If you have more than two accounts on GitHub or other Git repositories, you have noticed that it will not let you use the same SSH key for different accounts. This is how you fix that.
Create a new key with a different name
Upload the new key to the service or server
Create an entry for the Host in .ssh/config
Update the .git/config file to use the new ssh identity in the .ssh/config file.
Here's the setup:
The userid = acme
The repository = myopensourcestuff
Step 1:
If you use multiple services, it makes it a little easier to prefix the name with a code: "GH" for GitHub, "GL" for GitLab, "BB" for BitBucket, etc. Use lower case letters for the key but use uppercase letters for the Identity in Step 3.
Generate a new ssh with a different name other than id_rsa or id_dsa but to make it "easier", first cd into the .ssh directory. The important part here is the "-f" parameter. The -f parameter allows you to create a key pair with a specific name.
cd ~/.ssh
ssh-keygen -f ghacme
If you wanted to, you could put a comment at the end of the public key.
ssh-keygen -f ghacme -C "acme@github"
Step 2:
Upload the key(only the public key: the one that ends with .pub) to the server using whichever method you normally do that with. It might be using scp or by logging in to the service and using their facility. With GitHub and GitLab, you have to logon to the site and upload it from your account page.
Step 3:
Create an entry in the .ssh/config file. If you don't have a config file, create it.

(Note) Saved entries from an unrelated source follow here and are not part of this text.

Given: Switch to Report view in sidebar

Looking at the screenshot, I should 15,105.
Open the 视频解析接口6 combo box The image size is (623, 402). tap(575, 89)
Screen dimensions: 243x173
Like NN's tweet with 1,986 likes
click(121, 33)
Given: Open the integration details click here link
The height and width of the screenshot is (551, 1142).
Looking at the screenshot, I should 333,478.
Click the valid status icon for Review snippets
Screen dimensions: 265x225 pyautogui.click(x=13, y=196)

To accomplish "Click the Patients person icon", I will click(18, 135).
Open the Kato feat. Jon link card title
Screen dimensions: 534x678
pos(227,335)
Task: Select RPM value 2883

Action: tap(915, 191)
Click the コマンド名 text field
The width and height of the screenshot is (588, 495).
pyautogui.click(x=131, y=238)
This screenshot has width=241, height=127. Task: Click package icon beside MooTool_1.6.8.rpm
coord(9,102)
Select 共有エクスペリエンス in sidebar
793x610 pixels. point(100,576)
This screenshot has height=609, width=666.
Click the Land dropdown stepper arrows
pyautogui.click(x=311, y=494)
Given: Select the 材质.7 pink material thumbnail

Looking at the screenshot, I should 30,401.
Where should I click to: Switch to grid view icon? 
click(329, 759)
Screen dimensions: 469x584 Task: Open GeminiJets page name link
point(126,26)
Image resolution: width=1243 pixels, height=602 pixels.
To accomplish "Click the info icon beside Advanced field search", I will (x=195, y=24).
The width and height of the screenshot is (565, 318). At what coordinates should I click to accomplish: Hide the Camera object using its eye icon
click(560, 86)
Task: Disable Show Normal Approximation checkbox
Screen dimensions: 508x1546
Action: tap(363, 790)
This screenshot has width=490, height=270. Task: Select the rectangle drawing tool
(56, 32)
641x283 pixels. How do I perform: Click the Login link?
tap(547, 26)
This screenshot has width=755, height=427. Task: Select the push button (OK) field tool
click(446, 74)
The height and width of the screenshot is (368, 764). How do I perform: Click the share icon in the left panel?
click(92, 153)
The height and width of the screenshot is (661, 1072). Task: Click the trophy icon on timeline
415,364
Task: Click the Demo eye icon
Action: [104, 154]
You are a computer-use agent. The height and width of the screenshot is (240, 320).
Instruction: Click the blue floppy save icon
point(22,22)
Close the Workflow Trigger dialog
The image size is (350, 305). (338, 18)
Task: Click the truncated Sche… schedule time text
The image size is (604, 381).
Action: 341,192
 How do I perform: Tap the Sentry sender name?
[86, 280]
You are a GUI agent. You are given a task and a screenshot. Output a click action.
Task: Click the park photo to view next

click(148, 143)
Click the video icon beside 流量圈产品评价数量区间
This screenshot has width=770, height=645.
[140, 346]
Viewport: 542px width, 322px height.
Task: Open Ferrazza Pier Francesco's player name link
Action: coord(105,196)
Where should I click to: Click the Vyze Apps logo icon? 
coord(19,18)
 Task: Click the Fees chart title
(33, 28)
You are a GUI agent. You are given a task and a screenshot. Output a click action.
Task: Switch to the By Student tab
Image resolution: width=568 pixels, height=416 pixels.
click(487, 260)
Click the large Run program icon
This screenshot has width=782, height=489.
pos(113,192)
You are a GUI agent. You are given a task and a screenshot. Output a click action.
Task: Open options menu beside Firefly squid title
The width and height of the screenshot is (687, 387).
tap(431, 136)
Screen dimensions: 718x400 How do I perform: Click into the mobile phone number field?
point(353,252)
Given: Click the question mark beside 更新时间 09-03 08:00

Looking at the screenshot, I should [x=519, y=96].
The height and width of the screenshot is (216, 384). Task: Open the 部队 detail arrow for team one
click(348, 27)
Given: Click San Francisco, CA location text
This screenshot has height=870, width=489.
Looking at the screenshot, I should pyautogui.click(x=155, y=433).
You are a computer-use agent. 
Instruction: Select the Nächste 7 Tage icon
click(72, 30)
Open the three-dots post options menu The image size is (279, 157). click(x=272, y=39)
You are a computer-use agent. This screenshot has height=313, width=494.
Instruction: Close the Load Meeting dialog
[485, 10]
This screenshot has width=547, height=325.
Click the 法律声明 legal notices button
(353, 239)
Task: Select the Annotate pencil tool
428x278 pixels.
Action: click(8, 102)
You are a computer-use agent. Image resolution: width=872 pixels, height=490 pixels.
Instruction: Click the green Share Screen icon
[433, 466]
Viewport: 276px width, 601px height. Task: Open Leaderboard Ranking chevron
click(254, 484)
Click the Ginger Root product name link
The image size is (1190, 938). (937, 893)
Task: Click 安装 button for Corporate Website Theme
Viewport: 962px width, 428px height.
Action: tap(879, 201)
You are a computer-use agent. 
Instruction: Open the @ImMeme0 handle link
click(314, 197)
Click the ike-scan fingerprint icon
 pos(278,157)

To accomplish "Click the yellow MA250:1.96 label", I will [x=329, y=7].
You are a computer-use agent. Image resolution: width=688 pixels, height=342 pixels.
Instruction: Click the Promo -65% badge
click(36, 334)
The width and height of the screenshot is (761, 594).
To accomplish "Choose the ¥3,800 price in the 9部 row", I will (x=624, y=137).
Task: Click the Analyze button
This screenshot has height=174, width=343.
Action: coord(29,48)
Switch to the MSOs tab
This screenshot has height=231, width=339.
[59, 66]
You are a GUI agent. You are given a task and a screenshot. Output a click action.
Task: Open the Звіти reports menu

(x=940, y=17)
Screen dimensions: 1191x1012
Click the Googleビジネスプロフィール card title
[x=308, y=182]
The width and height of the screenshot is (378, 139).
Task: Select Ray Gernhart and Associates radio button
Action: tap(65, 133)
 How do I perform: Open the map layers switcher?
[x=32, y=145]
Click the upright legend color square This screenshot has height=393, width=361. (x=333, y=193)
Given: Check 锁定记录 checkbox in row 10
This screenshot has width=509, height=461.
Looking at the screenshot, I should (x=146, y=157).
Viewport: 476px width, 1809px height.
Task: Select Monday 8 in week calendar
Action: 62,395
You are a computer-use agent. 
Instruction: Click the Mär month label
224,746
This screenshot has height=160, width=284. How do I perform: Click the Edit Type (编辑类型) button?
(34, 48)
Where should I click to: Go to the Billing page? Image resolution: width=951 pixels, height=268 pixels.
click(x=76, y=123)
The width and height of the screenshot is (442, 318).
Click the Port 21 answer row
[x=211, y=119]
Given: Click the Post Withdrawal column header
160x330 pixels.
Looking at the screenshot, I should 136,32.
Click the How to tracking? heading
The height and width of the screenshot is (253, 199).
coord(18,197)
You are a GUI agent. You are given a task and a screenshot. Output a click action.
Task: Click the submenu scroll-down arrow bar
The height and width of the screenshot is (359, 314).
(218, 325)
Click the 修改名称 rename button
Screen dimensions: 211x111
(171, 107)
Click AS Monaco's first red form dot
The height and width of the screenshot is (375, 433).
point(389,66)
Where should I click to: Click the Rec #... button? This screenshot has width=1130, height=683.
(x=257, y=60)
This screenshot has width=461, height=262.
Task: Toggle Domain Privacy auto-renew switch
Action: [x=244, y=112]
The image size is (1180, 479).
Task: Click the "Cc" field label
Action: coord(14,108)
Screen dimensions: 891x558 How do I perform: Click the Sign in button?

The entry should look similar to this; changing the "GHacme" and the "/ghacme" to the ssh key name you created in Step 1.
Host GHacme
HostName github.com
User git
IdentitiesOnly yes
IdentityFile ~/.ssh/ghacme
Step 4:
To be able to use the new Identity to push back to GitHub, you need to make a change to the .git/config file in the directory where your code lives.
Change the entry in the [remote "origin"] section.
Old version:
- [remote "origin"]
url = git@github.com:acme/myopensourcestuff.git
New version:
- [remote "origin"]
url = GHacme:acme/myopensourcestuff.git
A note about cloning repositories
Let's say you fork someones repository and now you want to clone it to your local computer.
Normally, you would issue:
git clone https://github.com/acme/myforkofanotherproject.git
If you have the above Identity setup, change the command to:
git clone GHacme:acme/myforkofanotherproject.git
This will make the correct entry in the .git/config file so you can git push/pull easily.